=== SOURCE DATA ===

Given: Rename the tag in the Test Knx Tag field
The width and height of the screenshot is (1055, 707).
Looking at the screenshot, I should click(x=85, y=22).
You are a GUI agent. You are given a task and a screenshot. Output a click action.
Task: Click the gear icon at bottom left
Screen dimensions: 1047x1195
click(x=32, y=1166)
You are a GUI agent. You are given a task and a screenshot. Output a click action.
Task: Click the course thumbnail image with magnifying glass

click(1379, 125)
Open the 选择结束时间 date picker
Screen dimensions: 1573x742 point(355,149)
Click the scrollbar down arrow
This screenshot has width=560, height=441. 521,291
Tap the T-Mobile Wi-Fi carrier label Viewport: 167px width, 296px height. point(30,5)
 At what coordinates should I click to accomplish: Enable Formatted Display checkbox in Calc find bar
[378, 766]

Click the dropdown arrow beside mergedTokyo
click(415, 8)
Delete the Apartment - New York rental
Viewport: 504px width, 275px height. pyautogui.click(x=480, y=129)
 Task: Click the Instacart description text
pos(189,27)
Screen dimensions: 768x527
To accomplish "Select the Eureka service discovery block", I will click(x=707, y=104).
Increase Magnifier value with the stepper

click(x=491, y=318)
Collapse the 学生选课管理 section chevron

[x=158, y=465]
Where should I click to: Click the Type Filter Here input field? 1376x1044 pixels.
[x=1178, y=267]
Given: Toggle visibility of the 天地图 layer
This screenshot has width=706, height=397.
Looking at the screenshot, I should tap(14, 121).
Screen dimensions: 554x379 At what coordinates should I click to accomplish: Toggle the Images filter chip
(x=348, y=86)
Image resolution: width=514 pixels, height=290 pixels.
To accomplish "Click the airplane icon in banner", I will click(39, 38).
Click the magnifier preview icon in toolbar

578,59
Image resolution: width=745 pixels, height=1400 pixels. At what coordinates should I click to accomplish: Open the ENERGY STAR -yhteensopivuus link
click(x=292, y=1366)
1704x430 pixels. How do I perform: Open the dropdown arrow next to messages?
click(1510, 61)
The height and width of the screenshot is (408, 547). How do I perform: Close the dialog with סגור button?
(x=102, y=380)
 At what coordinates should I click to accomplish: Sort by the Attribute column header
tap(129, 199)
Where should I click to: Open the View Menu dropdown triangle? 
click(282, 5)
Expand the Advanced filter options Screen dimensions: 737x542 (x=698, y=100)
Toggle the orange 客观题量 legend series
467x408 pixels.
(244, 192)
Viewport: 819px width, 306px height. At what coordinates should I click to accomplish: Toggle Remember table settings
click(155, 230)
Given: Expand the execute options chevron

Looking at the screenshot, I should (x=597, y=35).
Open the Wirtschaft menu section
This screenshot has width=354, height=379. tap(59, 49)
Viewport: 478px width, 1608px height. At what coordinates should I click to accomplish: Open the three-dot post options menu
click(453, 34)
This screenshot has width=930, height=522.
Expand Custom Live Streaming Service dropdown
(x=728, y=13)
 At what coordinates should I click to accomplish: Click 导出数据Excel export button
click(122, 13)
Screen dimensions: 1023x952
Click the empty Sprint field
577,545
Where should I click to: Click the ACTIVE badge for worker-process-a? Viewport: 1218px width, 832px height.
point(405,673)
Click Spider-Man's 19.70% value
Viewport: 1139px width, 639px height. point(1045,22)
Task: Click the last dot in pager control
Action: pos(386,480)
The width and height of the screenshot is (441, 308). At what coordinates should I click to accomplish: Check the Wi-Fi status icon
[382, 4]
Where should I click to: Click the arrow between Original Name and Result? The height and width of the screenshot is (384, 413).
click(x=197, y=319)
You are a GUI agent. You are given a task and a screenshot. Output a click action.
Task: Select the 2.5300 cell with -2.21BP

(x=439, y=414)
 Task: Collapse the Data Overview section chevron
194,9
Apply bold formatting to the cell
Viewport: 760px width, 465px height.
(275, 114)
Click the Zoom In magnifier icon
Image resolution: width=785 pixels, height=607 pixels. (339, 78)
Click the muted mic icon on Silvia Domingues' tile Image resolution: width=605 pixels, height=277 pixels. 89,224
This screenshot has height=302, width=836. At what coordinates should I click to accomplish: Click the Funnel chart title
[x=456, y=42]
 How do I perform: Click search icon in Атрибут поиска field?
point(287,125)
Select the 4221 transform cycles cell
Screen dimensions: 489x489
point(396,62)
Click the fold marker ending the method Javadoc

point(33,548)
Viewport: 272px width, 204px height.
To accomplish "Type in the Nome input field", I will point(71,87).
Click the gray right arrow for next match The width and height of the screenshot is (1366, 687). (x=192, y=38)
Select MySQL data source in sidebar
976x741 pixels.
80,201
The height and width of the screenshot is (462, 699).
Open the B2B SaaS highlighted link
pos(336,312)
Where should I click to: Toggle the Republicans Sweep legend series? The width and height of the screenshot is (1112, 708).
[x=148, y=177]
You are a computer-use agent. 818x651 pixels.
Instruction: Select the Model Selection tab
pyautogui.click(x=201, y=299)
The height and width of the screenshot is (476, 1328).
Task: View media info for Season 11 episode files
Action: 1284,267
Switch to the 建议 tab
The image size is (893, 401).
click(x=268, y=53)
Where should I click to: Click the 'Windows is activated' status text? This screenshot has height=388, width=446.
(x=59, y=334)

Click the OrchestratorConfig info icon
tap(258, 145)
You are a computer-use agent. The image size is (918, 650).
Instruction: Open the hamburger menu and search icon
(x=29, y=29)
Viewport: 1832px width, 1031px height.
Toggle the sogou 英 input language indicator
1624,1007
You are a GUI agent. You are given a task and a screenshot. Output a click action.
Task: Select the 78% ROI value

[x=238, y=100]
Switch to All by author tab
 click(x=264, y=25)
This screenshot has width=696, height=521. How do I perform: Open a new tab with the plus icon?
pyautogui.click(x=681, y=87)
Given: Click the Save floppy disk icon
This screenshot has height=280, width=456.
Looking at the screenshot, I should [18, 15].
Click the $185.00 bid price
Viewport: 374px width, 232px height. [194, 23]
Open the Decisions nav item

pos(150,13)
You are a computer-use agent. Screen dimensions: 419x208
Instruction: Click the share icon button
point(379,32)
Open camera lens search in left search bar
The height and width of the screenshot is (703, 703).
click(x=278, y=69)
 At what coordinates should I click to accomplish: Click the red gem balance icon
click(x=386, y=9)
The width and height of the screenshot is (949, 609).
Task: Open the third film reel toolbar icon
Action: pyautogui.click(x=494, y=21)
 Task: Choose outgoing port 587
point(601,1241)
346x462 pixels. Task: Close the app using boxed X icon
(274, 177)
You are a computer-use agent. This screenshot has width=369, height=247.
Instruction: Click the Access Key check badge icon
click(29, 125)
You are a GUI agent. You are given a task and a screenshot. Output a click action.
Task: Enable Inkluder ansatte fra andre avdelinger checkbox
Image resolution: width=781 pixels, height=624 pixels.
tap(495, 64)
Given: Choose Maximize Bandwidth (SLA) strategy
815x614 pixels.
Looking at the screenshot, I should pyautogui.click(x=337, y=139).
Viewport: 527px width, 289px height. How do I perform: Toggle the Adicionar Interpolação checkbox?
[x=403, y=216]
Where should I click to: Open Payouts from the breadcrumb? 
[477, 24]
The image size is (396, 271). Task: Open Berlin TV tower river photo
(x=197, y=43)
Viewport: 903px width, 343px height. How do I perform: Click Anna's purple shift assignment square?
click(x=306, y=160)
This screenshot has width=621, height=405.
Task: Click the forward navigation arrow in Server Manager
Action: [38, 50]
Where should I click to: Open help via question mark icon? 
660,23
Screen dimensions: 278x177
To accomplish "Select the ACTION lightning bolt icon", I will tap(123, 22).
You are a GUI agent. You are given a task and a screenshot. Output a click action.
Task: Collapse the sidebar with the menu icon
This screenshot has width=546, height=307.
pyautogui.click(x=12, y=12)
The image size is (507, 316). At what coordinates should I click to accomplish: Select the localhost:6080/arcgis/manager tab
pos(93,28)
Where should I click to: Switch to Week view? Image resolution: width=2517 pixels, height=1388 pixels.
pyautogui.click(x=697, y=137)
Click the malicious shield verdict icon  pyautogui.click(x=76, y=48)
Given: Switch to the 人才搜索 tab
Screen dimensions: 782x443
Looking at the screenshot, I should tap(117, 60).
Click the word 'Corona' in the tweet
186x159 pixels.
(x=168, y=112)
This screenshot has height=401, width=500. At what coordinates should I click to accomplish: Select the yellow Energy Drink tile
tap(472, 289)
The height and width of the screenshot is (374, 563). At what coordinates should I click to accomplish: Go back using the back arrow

===

Write out the lines from the first one up to and including the line with "pos(189,27)", keeping each one unchanged.

RESULT OF THIS EXERCISE:
Given: Rename the tag in the Test Knx Tag field
The width and height of the screenshot is (1055, 707).
Looking at the screenshot, I should click(x=85, y=22).
You are a GUI agent. You are given a task and a screenshot. Output a click action.
Task: Click the gear icon at bottom left
Screen dimensions: 1047x1195
click(x=32, y=1166)
You are a GUI agent. You are given a task and a screenshot. Output a click action.
Task: Click the course thumbnail image with magnifying glass

click(1379, 125)
Open the 选择结束时间 date picker
Screen dimensions: 1573x742 point(355,149)
Click the scrollbar down arrow
This screenshot has width=560, height=441. 521,291
Tap the T-Mobile Wi-Fi carrier label Viewport: 167px width, 296px height. point(30,5)
 At what coordinates should I click to accomplish: Enable Formatted Display checkbox in Calc find bar
[378, 766]

Click the dropdown arrow beside mergedTokyo
click(415, 8)
Delete the Apartment - New York rental
Viewport: 504px width, 275px height. pyautogui.click(x=480, y=129)
 Task: Click the Instacart description text
pos(189,27)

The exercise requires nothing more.